Recently, I’ve been getting feedback that I look really comfortable on stage. I have mixed feelings about that. On one hand, I think it shows that my dedication and practice to improving my improv skills is working. I can play a character, listen, make up stories and do object work (mime) while on stage. I want to be comfortable performing. However, when I received this feedback I was actually really scared and not satisfied with my performance at all. I didn’t enjoy myself. So what am I doing when I’m enjoying myself and feeling at ease on stage and off? I’ve been wondering about this for a couple months.
I started improvising at a drop in class that I only attended once or twice a month. My first big “a-ha!” moment came when I realized I could simply play with whatever I was experiencing in my body. I didn’t have to make something up. If my belly felt tight, I could clutch at it and bend over. If my hand was shaking a little, I could shake it more. If my head felt light, I could lay down. I realized that my choice to say yes to my experience and then add to it by making it bigger was an offer and a gift to my scene partner. It was also a gift to myself. My experience would immediately begin to shift once I revealed and began to play with it. Then I would feel at ease.
So when I’m feeling ease, I’m revealing some genuine part of my inner experience, I’m allowing my impulses and I’m playing with what’s here now. If go through a whole scene not doing those things, my fear persists and it’s generally slow and clunky. I might be listening to my partner’s words, responding with a logical story, staying true to my character and the scene might be good. But it won’t be great. In great scenes the improvisers are playing and truly enjoying themselves. The audience can tell when an improviser is having a really good time. It’s contagious.
Somewhere along the way I let my skill override my in-the-moment experience. More specifically, I let my head-centric skills take over. I’ll never have enough skill to outshine the power of being with my experience. That’s why I do improv. That’s what it’s all about and I think this applies to any occupation, hobby or relationship – AKA, life. As I learn to tell better stories and create more compelling characters, I want to always keep my experience, including my experience of my partner and the space, as the primary fuel for my creativity. My skills are there to support and embellish my experience.
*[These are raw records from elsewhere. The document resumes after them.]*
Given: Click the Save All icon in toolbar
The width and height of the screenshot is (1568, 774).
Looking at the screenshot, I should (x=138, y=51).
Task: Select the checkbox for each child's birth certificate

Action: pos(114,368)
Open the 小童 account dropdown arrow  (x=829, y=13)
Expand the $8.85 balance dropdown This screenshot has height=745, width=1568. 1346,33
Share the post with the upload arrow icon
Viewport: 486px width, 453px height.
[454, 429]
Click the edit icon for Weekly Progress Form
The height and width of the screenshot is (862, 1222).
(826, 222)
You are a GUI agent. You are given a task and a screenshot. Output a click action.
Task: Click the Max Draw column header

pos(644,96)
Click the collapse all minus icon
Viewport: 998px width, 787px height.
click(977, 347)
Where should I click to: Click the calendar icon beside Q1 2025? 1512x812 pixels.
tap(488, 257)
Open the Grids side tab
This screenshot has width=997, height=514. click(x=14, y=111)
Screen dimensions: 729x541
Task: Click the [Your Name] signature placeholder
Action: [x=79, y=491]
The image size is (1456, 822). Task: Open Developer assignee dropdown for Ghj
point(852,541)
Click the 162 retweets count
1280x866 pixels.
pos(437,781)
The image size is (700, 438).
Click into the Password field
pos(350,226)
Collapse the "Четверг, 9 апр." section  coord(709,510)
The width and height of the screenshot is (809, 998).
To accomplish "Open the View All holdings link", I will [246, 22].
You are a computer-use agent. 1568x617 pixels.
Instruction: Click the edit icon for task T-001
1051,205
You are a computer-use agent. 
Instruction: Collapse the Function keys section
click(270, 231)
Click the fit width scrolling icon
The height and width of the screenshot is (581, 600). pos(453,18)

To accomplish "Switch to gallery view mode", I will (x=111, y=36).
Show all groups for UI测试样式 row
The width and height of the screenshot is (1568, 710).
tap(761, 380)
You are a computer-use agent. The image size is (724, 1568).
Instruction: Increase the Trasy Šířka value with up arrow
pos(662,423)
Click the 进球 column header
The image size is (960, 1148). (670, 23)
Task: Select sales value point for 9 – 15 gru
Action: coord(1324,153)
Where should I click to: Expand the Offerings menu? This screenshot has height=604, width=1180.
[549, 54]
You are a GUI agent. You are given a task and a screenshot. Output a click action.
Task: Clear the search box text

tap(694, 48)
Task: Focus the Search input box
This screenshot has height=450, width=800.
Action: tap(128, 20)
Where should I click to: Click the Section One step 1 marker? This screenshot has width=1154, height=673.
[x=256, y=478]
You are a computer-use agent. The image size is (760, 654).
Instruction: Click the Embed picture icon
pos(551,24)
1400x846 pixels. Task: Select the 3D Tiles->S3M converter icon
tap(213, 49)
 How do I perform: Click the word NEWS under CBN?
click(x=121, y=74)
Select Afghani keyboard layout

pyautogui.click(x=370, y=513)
Feeling at ease on stage will come with allowing myself to be seen. When I allow what’s on the inside to be witnessed, I relax. Even if it’s just a little bit to begin with – the shaking of my hand, the crinkling of my brow or the bounce of my step. I consciously choose to show the audience what I’m experiencing. The thing is, they can already tell I’m scared or excited or angry, but when I choose to ‘yes, and’ my experience and incorporate it into what I’m doing – everyone, not just me, gets to breathe a sigh of relief. It’s the magic move of improv and comedy. The audience knows that you know what they know. It creates a resonance and in that space the next thing can emerge.